On November 27, 2012 President Obama signed S. 743, the Whistleblower Protection Enhancement Act (WPEA) which provided greater protection for whistleblowers in a number of different situations but most notably, provides greater ability to punish those who retaliate against government whistleblowers. The WPEA also clarified the scope and extent of current whistleblower laws and extended protection to government scientists who challenge censorship and TSA employees who were not previously protected.

First SEC Payout

The Securities and Exchange Commission (SEC) instituted a reward program to prevent and prosecute financial fraud in 2011. On August 21, 2012 federal securities regulators announced the first reward payment under the new program. While the agency kept the name of the whistleblower a secret, they did announce that the individual has been paid approximated $50,000 for the information they provided that led to nearly $1,000,000 in sanctions, $150,000 has been collected so far. The whistleblower stands to collect 30% of any of fees collected by the SEC.

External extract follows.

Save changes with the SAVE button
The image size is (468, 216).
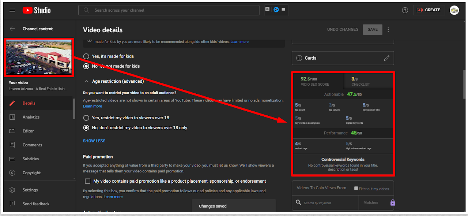[x=372, y=29]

Largest Reward Paid by IRS

In 2012, the IRS paid $104 million to whistleblower Bradley Birkenfeld for the information he provided about his former employer, Swiss bank, UBS AG.  Mr. Birkenfeld is one of only 3 – 5 people who were expected to receive a reward from the IRS in 2012. IRS rewards are typically confidential but Mr. Birkenfeld decided to disclose his reward which has led to a significant uptick in recent misconduct reports to the IRS. The IRS has emphasized the importance of payment of rewards as information like that reported by Mr. Birkenfeld protects the American taxpayers from unscrupulous individuals who intend to avoid paying their fair share of taxes.

While rewards the size Mr. Birkenfeld realized are rare, the message is clear. Reporting misconduct is not only the right thing to do, but it may come with significant financial incentives. The additional protections created by the WPEA allow federal employees to report misconduct and ultimately encourage the private sector to protect itself by creating safe avenues for employees to report misconduct.